● Goal of the exercise
Render every nonblank line of the data as one string in a JSON list, in order.

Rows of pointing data
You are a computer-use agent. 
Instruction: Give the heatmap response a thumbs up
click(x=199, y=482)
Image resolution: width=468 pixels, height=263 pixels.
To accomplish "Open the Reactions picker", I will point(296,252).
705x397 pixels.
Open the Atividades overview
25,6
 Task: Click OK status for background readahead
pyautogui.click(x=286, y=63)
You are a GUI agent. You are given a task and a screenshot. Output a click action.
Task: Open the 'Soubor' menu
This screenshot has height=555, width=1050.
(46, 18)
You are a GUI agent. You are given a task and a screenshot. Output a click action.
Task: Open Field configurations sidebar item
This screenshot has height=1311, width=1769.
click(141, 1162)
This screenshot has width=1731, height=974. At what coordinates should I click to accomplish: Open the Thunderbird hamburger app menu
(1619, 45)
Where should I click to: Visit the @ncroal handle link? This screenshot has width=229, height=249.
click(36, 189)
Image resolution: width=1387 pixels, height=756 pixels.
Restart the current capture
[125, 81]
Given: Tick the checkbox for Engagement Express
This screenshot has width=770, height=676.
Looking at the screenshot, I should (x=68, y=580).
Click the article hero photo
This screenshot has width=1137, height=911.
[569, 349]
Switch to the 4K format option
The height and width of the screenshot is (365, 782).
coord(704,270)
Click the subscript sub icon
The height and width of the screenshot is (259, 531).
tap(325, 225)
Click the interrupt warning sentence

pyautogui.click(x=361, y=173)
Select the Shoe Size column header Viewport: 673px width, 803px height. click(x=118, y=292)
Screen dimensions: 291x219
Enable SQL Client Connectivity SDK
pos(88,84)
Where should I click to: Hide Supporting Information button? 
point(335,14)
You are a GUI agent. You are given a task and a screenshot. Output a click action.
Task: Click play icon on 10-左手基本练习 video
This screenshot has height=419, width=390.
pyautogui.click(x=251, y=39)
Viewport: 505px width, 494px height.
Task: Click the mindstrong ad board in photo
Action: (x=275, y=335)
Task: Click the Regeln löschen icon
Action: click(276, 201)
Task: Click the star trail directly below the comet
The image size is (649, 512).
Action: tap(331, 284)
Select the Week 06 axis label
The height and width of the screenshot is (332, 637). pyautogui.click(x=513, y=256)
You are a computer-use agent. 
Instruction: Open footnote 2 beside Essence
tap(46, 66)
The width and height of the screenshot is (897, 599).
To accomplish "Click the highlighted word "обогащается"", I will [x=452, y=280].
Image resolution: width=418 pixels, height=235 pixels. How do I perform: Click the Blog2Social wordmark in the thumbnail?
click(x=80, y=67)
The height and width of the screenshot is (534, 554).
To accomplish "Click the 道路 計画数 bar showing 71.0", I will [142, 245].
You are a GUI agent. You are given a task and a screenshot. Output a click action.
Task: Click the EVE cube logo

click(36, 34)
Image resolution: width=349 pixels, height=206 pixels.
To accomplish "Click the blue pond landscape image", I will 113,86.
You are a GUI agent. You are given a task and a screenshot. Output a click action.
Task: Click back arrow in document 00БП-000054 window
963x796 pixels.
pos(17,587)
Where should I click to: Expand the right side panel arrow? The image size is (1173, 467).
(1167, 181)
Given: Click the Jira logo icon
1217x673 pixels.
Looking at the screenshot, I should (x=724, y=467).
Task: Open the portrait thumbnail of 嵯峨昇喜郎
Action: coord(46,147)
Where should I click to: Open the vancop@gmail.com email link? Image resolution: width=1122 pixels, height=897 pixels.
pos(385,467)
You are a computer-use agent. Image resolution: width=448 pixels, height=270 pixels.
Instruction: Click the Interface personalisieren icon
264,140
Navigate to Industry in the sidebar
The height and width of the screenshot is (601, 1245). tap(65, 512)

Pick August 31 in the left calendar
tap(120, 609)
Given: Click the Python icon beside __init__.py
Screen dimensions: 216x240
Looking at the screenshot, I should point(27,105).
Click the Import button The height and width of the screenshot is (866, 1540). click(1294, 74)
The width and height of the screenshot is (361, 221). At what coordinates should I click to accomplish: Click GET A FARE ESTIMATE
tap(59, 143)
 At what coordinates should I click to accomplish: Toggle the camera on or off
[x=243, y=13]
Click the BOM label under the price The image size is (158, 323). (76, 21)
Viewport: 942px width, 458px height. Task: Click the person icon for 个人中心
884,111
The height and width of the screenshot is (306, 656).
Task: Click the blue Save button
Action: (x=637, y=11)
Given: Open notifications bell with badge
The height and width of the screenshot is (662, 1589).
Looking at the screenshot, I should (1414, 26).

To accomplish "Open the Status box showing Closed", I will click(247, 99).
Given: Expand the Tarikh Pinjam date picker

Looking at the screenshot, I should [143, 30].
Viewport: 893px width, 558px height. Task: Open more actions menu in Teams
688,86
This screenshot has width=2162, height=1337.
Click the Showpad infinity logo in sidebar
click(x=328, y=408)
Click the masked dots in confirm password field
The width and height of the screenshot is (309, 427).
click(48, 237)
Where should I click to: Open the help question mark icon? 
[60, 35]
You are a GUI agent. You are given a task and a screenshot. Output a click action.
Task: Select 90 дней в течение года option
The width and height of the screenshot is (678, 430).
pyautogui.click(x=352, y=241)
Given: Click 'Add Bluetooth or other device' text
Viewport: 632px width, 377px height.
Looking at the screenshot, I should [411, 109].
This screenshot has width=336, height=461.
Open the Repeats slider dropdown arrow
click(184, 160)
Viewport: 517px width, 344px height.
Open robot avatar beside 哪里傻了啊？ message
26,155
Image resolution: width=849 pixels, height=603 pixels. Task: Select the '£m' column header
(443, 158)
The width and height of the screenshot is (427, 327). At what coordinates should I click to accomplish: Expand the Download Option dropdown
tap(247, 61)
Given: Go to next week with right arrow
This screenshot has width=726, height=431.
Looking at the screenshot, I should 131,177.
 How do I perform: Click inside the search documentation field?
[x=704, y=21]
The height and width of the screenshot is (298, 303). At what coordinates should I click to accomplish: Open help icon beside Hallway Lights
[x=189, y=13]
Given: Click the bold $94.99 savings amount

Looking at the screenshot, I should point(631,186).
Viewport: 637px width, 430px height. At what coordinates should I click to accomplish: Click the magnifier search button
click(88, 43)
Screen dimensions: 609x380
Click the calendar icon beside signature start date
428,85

● Exercise output
[
  "You are a computer-use agent. ",
  "Instruction: Give the heatmap response a thumbs up",
  "click(x=199, y=482)",
  "Image resolution: width=468 pixels, height=263 pixels.",
  "To accomplish \"Open the Reactions picker\", I will point(296,252).",
  "705x397 pixels.",
  "Open the Atividades overview",
  "25,6",
  " Task: Click OK status for background readahead",
  "pyautogui.click(x=286, y=63)",
  "You are a GUI agent. You are given a task and a screenshot. Output a click action.",
  "Task: Open the 'Soubor' menu",
  "This screenshot has height=555, width=1050.",
  "(46, 18)",
  "You are a GUI agent. You are given a task and a screenshot. Output a click action.",
  "Task: Open Field configurations sidebar item",
  "This screenshot has height=1311, width=1769.",
  "click(141, 1162)",
  "This screenshot has width=1731, height=974. At what coordinates should I click to accomplish: Open the Thunderbird hamburger app menu",
  "(1619, 45)",
  "Where should I click to: Visit the @ncroal handle link? This screenshot has width=229, height=249.",
  "click(36, 189)",
  "Image resolution: width=1387 pixels, height=756 pixels.",
  "Restart the current capture",
  "[125, 81]",
  "Given: Tick the checkbox for Engagement Express",
  "This screenshot has width=770, height=676.",
  "Looking at the screenshot, I should (x=68, y=580).",
  "Click the article hero photo",
  "This screenshot has width=1137, height=911.",
  "[569, 349]",
  "Switch to the 4K format option",
  "The height and width of the screenshot is (365, 782).",
  "coord(704,270)",
  "Click the subscript sub icon",
  "The height and width of the screenshot is (259, 531).",
  "tap(325, 225)",
  "Click the interrupt warning sentence",
  "pyautogui.click(x=361, y=173)",
  "Select the Shoe Size column header Viewport: 673px width, 803px height. click(x=118, y=292)",
  "Screen dimensions: 291x219",
  "Enable SQL Client Connectivity SDK",
  "pos(88,84)",
  "Where should I click to: Hide Supporting Information button? ",
  "point(335,14)",
  "You are a GUI agent. You are given a task and a screenshot. Output a click action.",
  "Task: Click play icon on 10-左手基本练习 video",
  "This screenshot has height=419, width=390.",
  "pyautogui.click(x=251, y=39)",
  "Viewport: 505px width, 494px height.",
  "Task: Click the mindstrong ad board in photo",
  "Action: (x=275, y=335)",
  "Task: Click the Regeln löschen icon",
  "Action: click(276, 201)",
  "Task: Click the star trail directly below the comet",
  "The image size is (649, 512).",
  "Action: tap(331, 284)",
  "Select the Week 06 axis label",
  "The height and width of the screenshot is (332, 637). pyautogui.click(x=513, y=256)",
  "You are a computer-use agent. ",
  "Instruction: Open footnote 2 beside Essence",
  "tap(46, 66)",
  "The width and height of the screenshot is (897, 599).",
  "To accomplish \"Click the highlighted word \"обогащается\"\", I will [x=452, y=280].",
  "Image resolution: width=418 pixels, height=235 pixels. How do I perform: Click the Blog2Social wordmark in the thumbnail?",
  "click(x=80, y=67)",
  "The height and width of the screenshot is (534, 554).",
  "To accomplish \"Click the 道路 計画数 bar showing 71.0\", I will [142, 245].",
  "You are a GUI agent. You are given a task and a screenshot. Output a click action.",
  "Task: Click the EVE cube logo",
  "click(36, 34)",
  "Image resolution: width=349 pixels, height=206 pixels.",
  "To accomplish \"Click the blue pond landscape image\", I will 113,86.",
  "You are a GUI agent. You are given a task and a screenshot. Output a click action.",
  "Task: Click back arrow in document 00БП-000054 window",
  "963x796 pixels.",
  "pos(17,587)",
  "Where should I click to: Expand the right side panel arrow? The image size is (1173, 467).",
  "(1167, 181)",
  "Given: Click the Jira logo icon",
  "1217x673 pixels.",
  "Looking at the screenshot, I should (x=724, y=467).",
  "Task: Open the portrait thumbnail of 嵯峨昇喜郎",
  "Action: coord(46,147)",
  "Where should I click to: Open the vancop@gmail.com email link? Image resolution: width=1122 pixels, height=897 pixels.",
  "pos(385,467)",
  "You are a computer-use agent. Image resolution: width=448 pixels, height=270 pixels.",
  "Instruction: Click the Interface personalisieren icon",
  "264,140",
  "Navigate to Industry in the sidebar",
  "The height and width of the screenshot is (601, 1245). tap(65, 512)",
  "Pick August 31 in the left calendar",
  "tap(120, 609)",
  "Given: Click the Python icon beside __init__.py",
  "Screen dimensions: 216x240",
  "Looking at the screenshot, I should point(27,105).",
  "Click the Import button The height and width of the screenshot is (866, 1540). click(1294, 74)",
  "The width and height of the screenshot is (361, 221). At what coordinates should I click to accomplish: Click GET A FARE ESTIMATE",
  "tap(59, 143)",
  " At what coordinates should I click to accomplish: Toggle the camera on or off",
  "[x=243, y=13]",
  "Click the BOM label under the price The image size is (158, 323). (76, 21)",
  "Viewport: 942px width, 458px height. Task: Click the person icon for 个人中心",
  "884,111",
  "The height and width of the screenshot is (306, 656).",
  "Task: Click the blue Save button",
  "Action: (x=637, y=11)",
  "Given: Open notifications bell with badge",
  "The height and width of the screenshot is (662, 1589).",
  "Looking at the screenshot, I should (1414, 26).",
  "To accomplish \"Open the Status box showing Closed\", I will click(247, 99).",
  "Given: Expand the Tarikh Pinjam date picker",
  "Looking at the screenshot, I should [143, 30].",
  "Viewport: 893px width, 558px height. Task: Open more actions menu in Teams",
  "688,86",
  "This screenshot has width=2162, height=1337.",
  "Click the Showpad infinity logo in sidebar",
  "click(x=328, y=408)",
  "Click the masked dots in confirm password field",
  "The width and height of the screenshot is (309, 427).",
  "click(48, 237)",
  "Where should I click to: Open the help question mark icon? ",
  "[60, 35]",
  "You are a GUI agent. You are given a task and a screenshot. Output a click action.",
  "Task: Select 90 дней в течение года option",
  "The width and height of the screenshot is (678, 430).",
  "pyautogui.click(x=352, y=241)",
  "Given: Click 'Add Bluetooth or other device' text",
  "Viewport: 632px width, 377px height.",
  "Looking at the screenshot, I should [411, 109].",
  "This screenshot has width=336, height=461.",
  "Open the Repeats slider dropdown arrow",
  "click(184, 160)",
  "Viewport: 517px width, 344px height.",
  "Open robot avatar beside 哪里傻了啊？ message",
  "26,155",
  "Image resolution: width=849 pixels, height=603 pixels. Task: Select the '£m' column header",
  "(443, 158)",
  "The width and height of the screenshot is (427, 327). At what coordinates should I click to accomplish: Expand the Download Option dropdown",
  "tap(247, 61)",
  "Given: Go to next week with right arrow",
  "This screenshot has width=726, height=431.",
  "Looking at the screenshot, I should 131,177.",
  " How do I perform: Click inside the search documentation field?",
  "[x=704, y=21]",
  "The height and width of the screenshot is (298, 303). At what coordinates should I click to accomplish: Open help icon beside Hallway Lights",
  "[x=189, y=13]",
  "Given: Click the bold $94.99 savings amount",
  "Looking at the screenshot, I should point(631,186).",
  "Viewport: 637px width, 430px height. At what coordinates should I click to accomplish: Click the magnifier search button",
  "click(88, 43)",
  "Screen dimensions: 609x380",
  "Click the calendar icon beside signature start date",
  "428,85"
]